Only the lines from the one containing "You are a GUI" through the end of the listing belong in the answer, repeated exactly, with no pictures.

◆ ◆ ◆

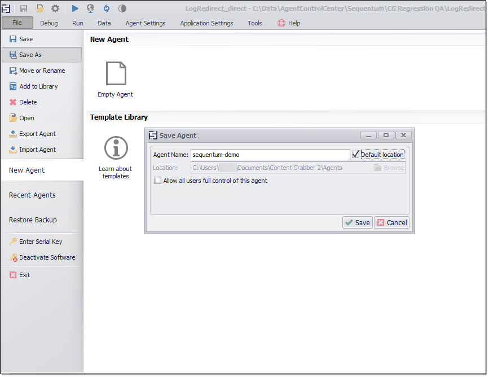Select Add to Library in File sidebar
The image size is (489, 377).
(38, 86)
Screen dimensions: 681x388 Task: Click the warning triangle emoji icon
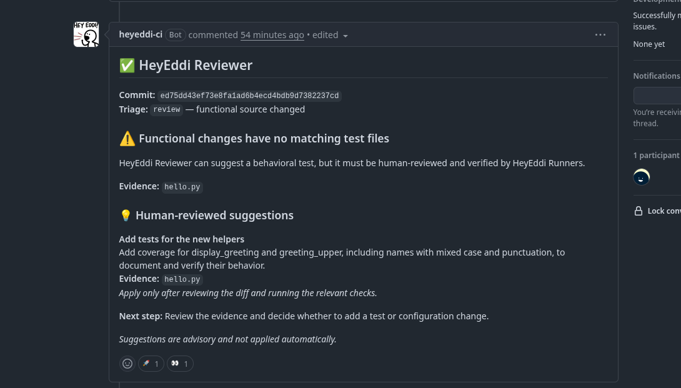tap(127, 139)
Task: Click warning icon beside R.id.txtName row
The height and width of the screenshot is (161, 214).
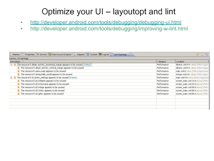Action: click(x=18, y=81)
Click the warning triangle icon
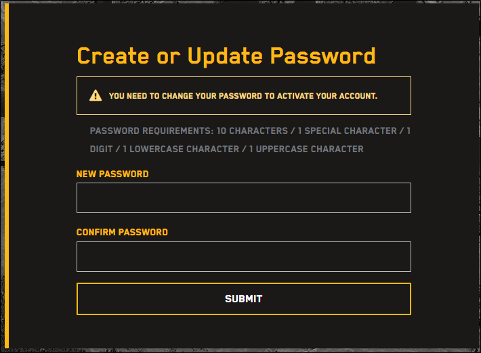Screen dimensions: 481x353 tap(96, 95)
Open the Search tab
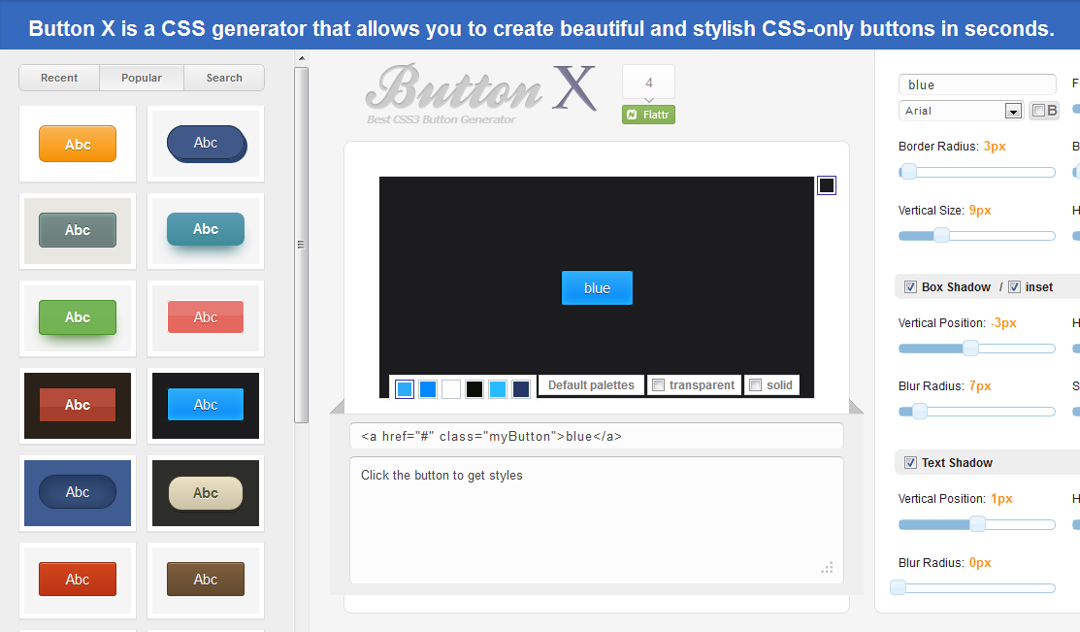This screenshot has width=1080, height=632. [x=223, y=77]
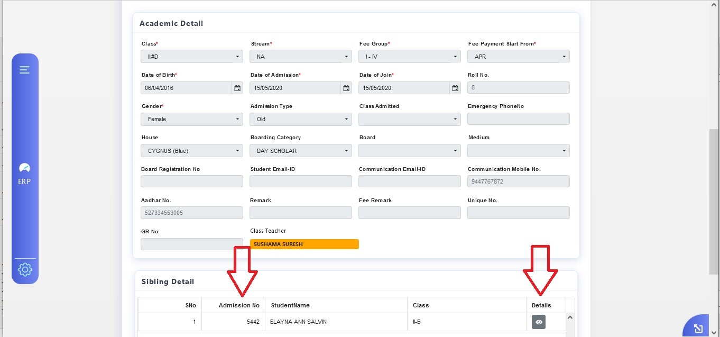Click the expand arrow icon bottom right
This screenshot has width=720, height=337.
click(698, 327)
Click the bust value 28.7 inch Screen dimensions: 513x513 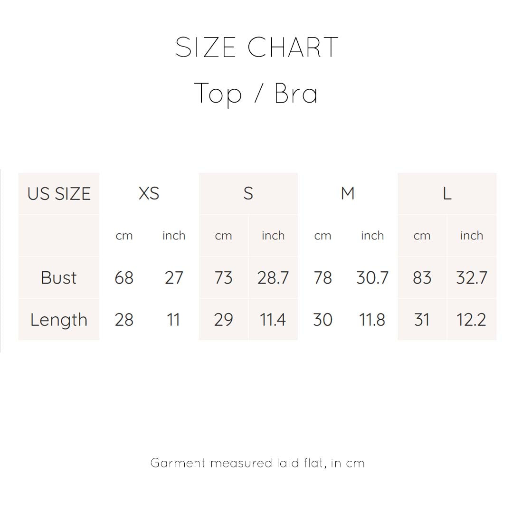273,278
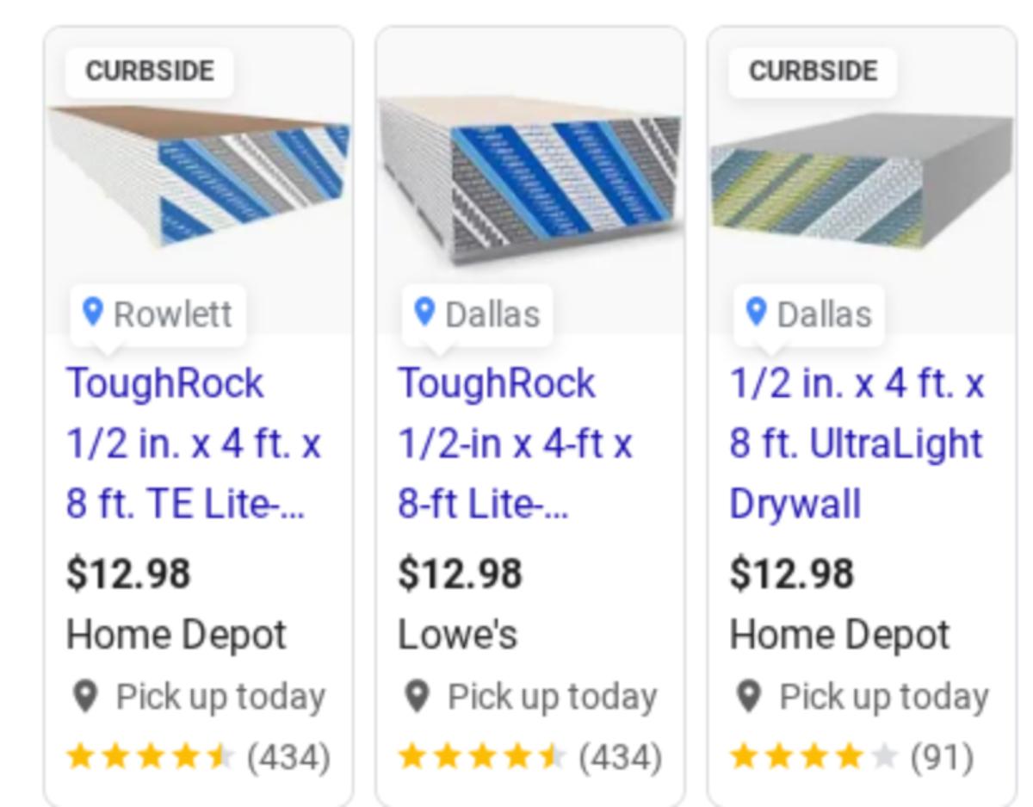
Task: Click the UltraLight Drywall product image
Action: tap(861, 185)
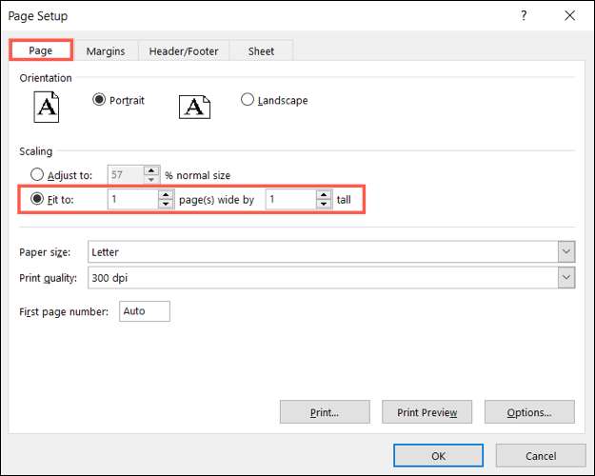Screen dimensions: 595x476
Task: Click the First page number field
Action: (145, 311)
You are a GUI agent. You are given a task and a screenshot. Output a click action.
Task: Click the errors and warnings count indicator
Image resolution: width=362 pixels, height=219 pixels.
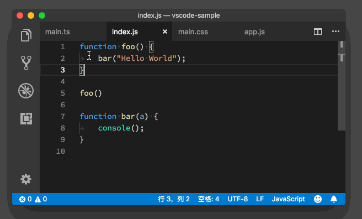(33, 199)
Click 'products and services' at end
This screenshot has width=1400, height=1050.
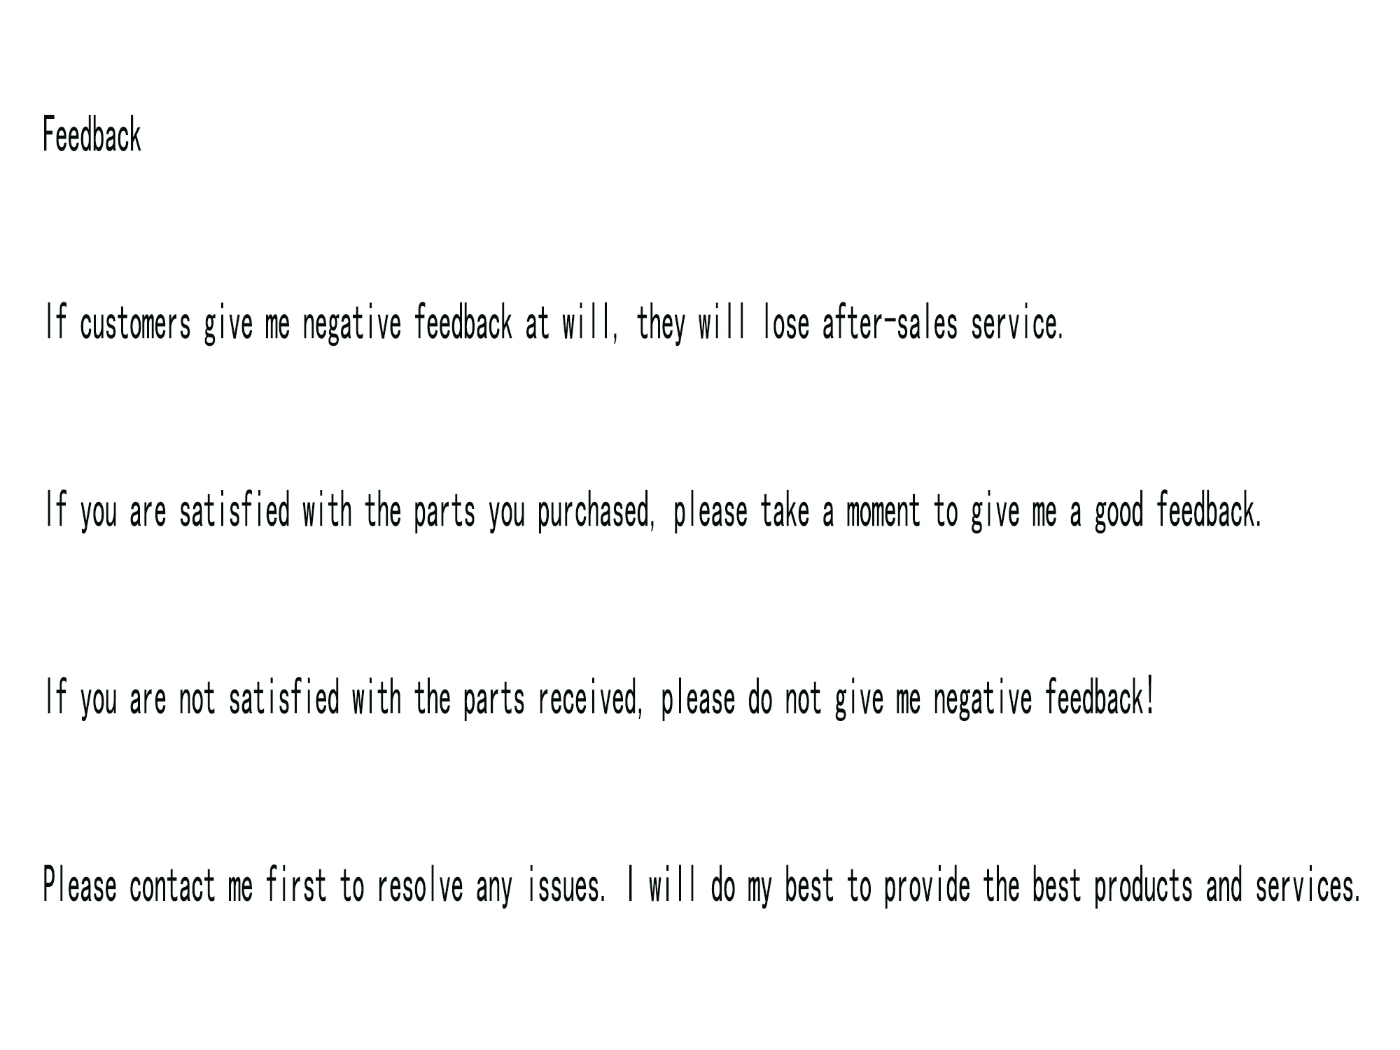[1226, 886]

◆ ◆ ◆

▸ **Answer**:
You are a GUI agent. You are given a task and a screenshot. Output a click action.
Task: Click the errors and warnings count indicator
Image resolution: width=362 pixels, height=219 pixels.
(33, 199)
Click 'products and services' at end
This screenshot has width=1400, height=1050.
[1226, 886]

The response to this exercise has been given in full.